Source text —
---------------
SMDebug Trial

An SMDebug trial is an object which lets you query for tensors for a given training job, specified by the path where SMDebug’s artifacts are saved. Trial is capable of loading new tensors as soon as they become available from the given path, allowing you to do both offline as well as real-time analysis.

Create an SMDebug trial object

Depending on the output path, there are two types of trials you can create: LocalTrial or S3Trial. The SMDebug library provides the following wrapper method that automatically creates the right trial.

class smdebug.trials.create_trial(path, name=None, profiler=False, output_dir='/opt/ml/processing/outputs/', **kwargs)
Parameters
  • path (str) – A local path or an S3 path of the form s3://bucket/prefix. You should see directories such as collections, events and index at this path once the training job starts.

  • name (str) – A name for a trial. It is to help you manage different trials. This is an optional parameter, which defaults to the basename of the path if not passed. Make sure to give it a unique name to prevent duplication.

Returns

An SMDebug trial instance

Return type

Trial

The following examples show how to create an SMDebug trial object.

Example: Creating an S3 trial

from smdebug.trials import create_trial
trial = create_trial(
    path='s3://smdebug-testing-bucket/outputs/resnet',
    name='resnet_training_run'
)

Example: Creating a local trial

from smdebug.trials import create_trial
trial = create_trial(
    path='/home/ubuntu/smdebug_outputs/resnet',
    name='resnet_training_run'
)
---------------
Data section —
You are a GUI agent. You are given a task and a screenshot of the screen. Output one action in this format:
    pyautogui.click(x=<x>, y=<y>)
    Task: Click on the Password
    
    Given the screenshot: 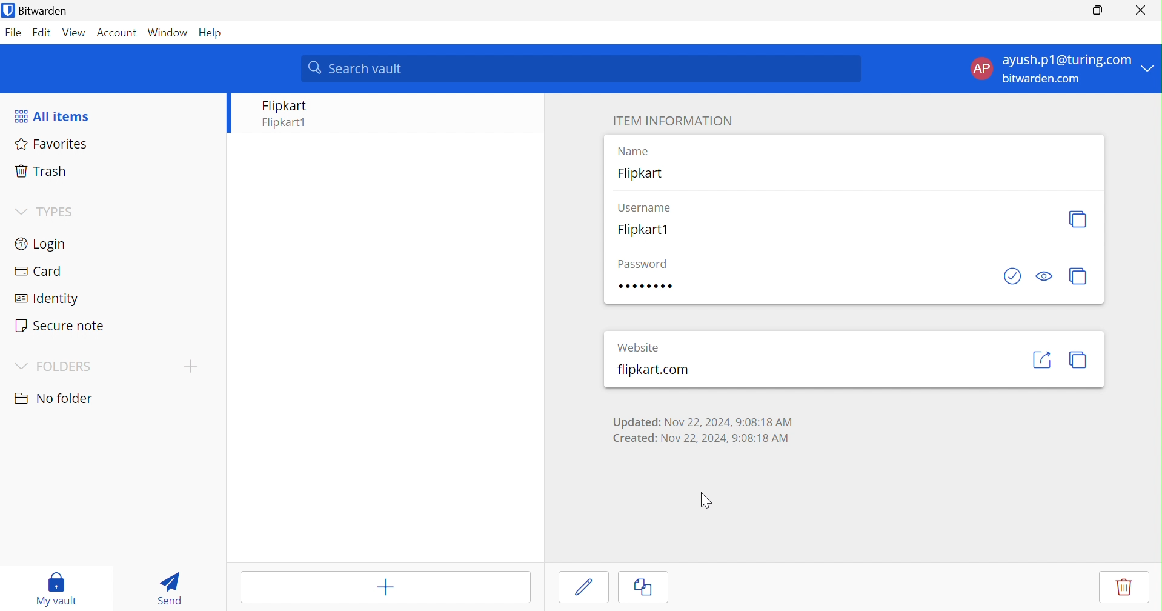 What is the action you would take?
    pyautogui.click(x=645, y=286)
---------------
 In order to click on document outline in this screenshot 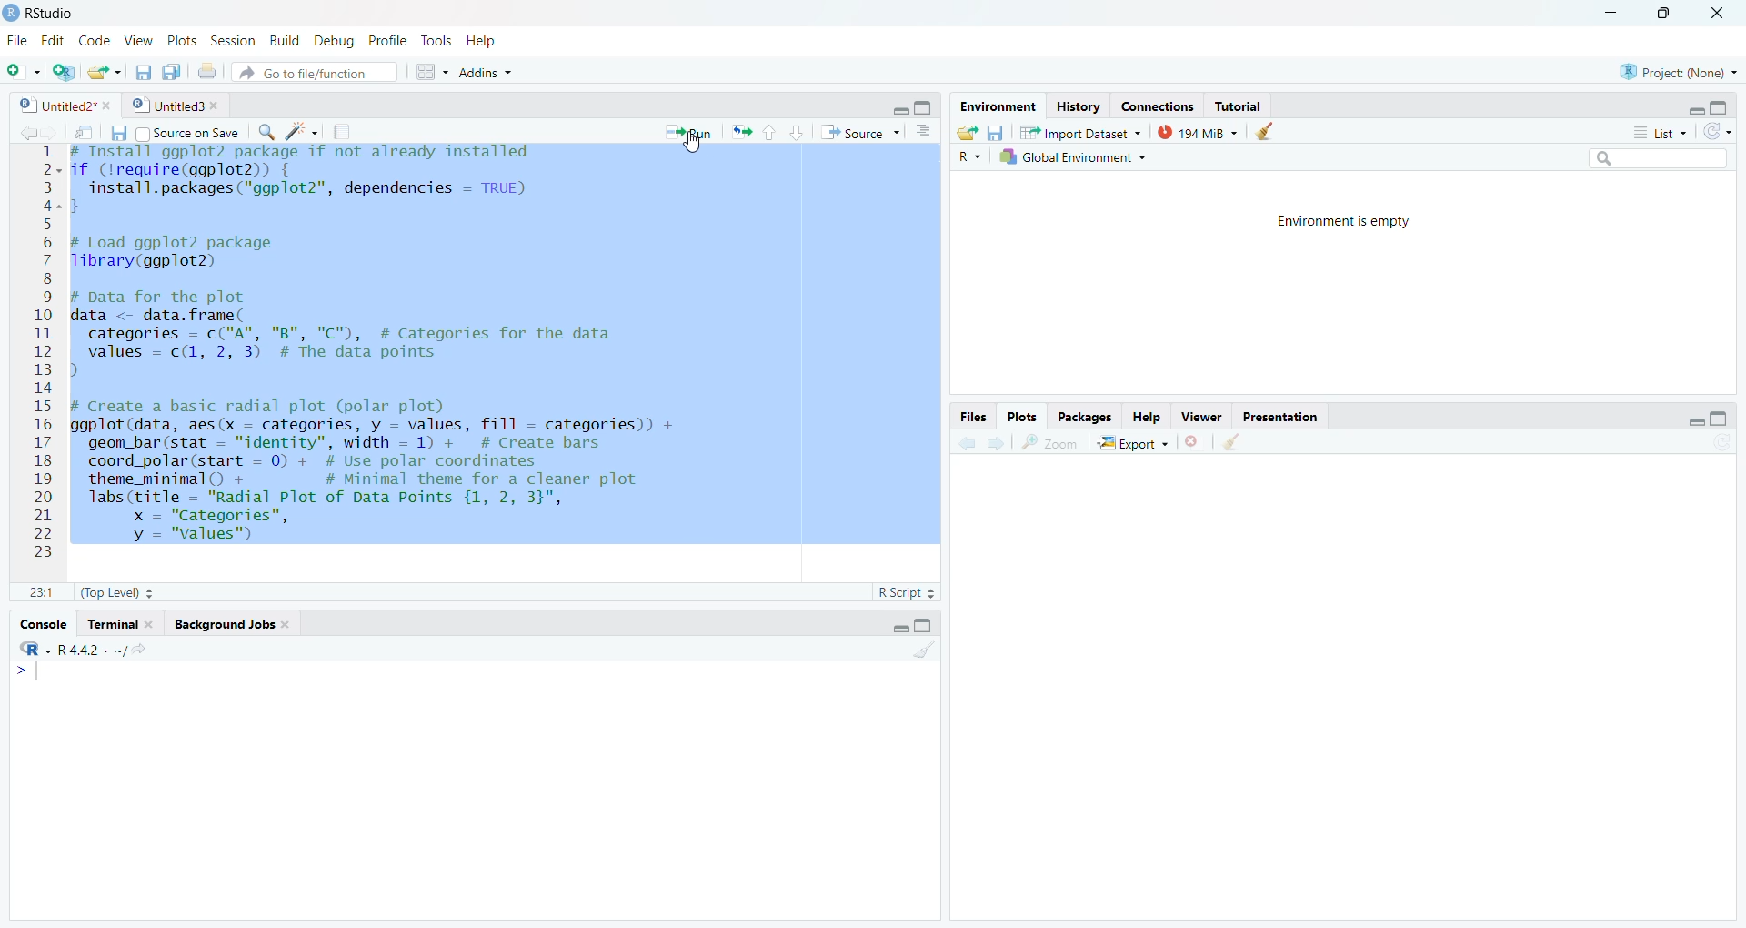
---------------
Task description —
In the SMDebug trial documentation, take the passage that starts at the words "Depending on the" and stops after "to prevent duplication.", and change "wrapper method" to "helper method" in it.

Written answer —
Depending on the output path, there are two types of trials you can create: LocalTrial or S3Trial. The SMDebug library provides the following helper method that automatically creates the right trial.

class smdebug.trials.create_trial(path, name=None, profiler=False, output_dir='/opt/ml/processing/outputs/', **kwargs)
Parameters
  • path (str) – A local path or an S3 path of the form s3://bucket/prefix. You should see directories such as collections, events and index at this path once the training job starts.

  • name (str) – A name for a trial. It is to help you manage different trials. This is an optional parameter, which defaults to the basename of the path if not passed. Make sure to give it a unique name to prevent duplication.